▸ VOTRE CONSIGNE
Pouvez-vous citer textuellement le passage du texte sur les couleurs et les formes qui va de « Les anciens ordres » à « en suggère l'impression. », bornes comprises ?

▸ PAGE
=====
Les couleurs et les formes nous suggèrent automatiquement une pensée ou un sentiment. Les couleurs que l'on porte et les couleurs qui nous entourent ont un effet sur notre personne et produisent une atmosphère. Il m'arriva un jour d'aller dans un club nouvellement créé, et quelques membres de ce club me dirent: «Il y a certainement un esprit malveillant dans cette maison, car depuis que nous y avons notre club, chaque fois que nous tenons une réunion du comité, il y a un conflit.» Je leur fis remarquer les murs de la pièce où ils avaient l'habitude de tenir ces réunions: ils étaient recouverts d'un papier rouge. Je leur dis: «C'est le papier rouge! Il fait appel au côté fougueux de votre nature, et s'il y a la moindre tendance au conflit, cela vous encourage à la dispute.»

 

Les anciens ordres des sages, des saints, des gens contemplatifs avaient cette idée dans l'esprit, et selon cette idée, ils composaient les couleurs de leur habillement et la couleur de leur environnement. Comme l'on néglige aujourd'hui cette idée, l'on prend n'importe quelle couleur à la mode de la saison, dans l'ignorance de ce qu'elle suggère à soi-même et aux autres.

 

Et de même en est-il de la forme des objets; si un objet est bien formé, il suggère le rythme et l'harmonie, et s'il est tordu, il en suggère l'impression.

 

Il existait, dans les anciens temps, la superstition d'un bon ou d'un mauvais présage. C'était basé sur ce principe; car chaque couleur suggérait à celui qui était sur le point d'accomplir un travail s'il allait rencontrer le succès ou s'il allait échouer. La couleur le suggère. L'impression qu'il recevait de cette couleur l'accompagnait à ce point qu'elle avait son effet sur son travail. Il y avait aussi la superstition que si vous rencontriez une personne contrefaite en allant accomplir un travail quelconque, c'était de mauvais augure. Et cela ne s'applique pas seulement aux personnes, mais à quoi que ce soit de tordu que vous rencontrez en vous préparant à faire une chose, ce qui donne naturellement à votre esprit une impression tortueuse. Tout le monde n'a pas la connaissance des traits, mais chacun est affecté par les traits. Il en reçoit une impression sans même le savoir. Pourquoi? Parce qu'une forme suggère quelque chose que tout le monde ne peut pas décrire, mais que tout le monde ressent. C'est un langage sans paroles; il vous communique quelque chose, bien que ce ne soit pas toujours facile pour chacun de l'interpréter, fut-ce pour lui-même.
=====
▸ DONNÉES RECUEILLIES
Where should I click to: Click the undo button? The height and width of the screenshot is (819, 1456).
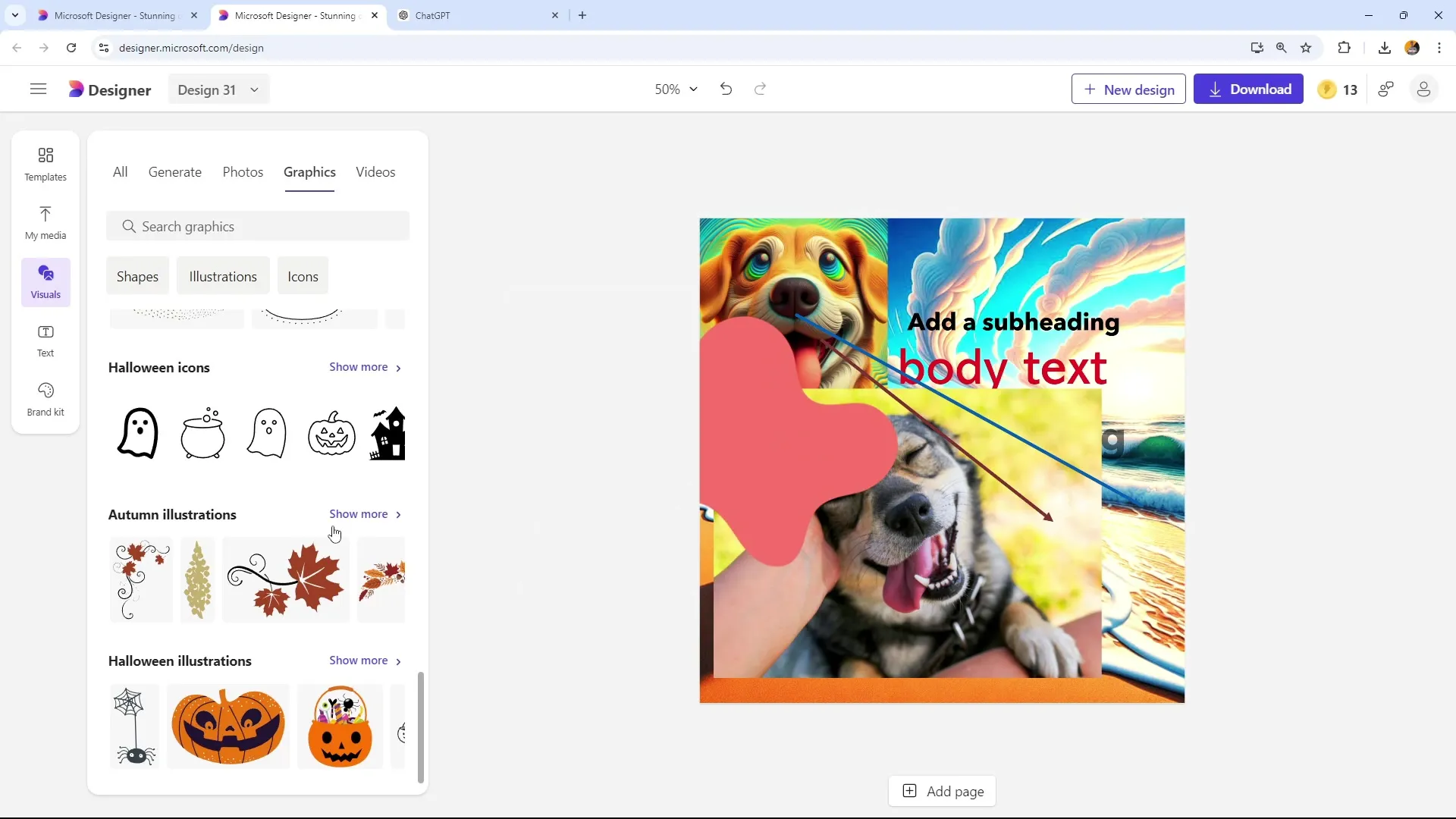[x=728, y=89]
=====
▸ TÂCHE ACCOMPLIE
Les anciens ordres des sages, des saints, des gens contemplatifs avaient cette idée dans l'esprit, et selon cette idée, ils composaient les couleurs de leur habillement et la couleur de leur environnement. Comme l'on néglige aujourd'hui cette idée, l'on prend n'importe quelle couleur à la mode de la saison, dans l'ignorance de ce qu'elle suggère à soi-même et aux autres.

 

Et de même en est-il de la forme des objets; si un objet est bien formé, il suggère le rythme et l'harmonie, et s'il est tordu, il en suggère l'impression.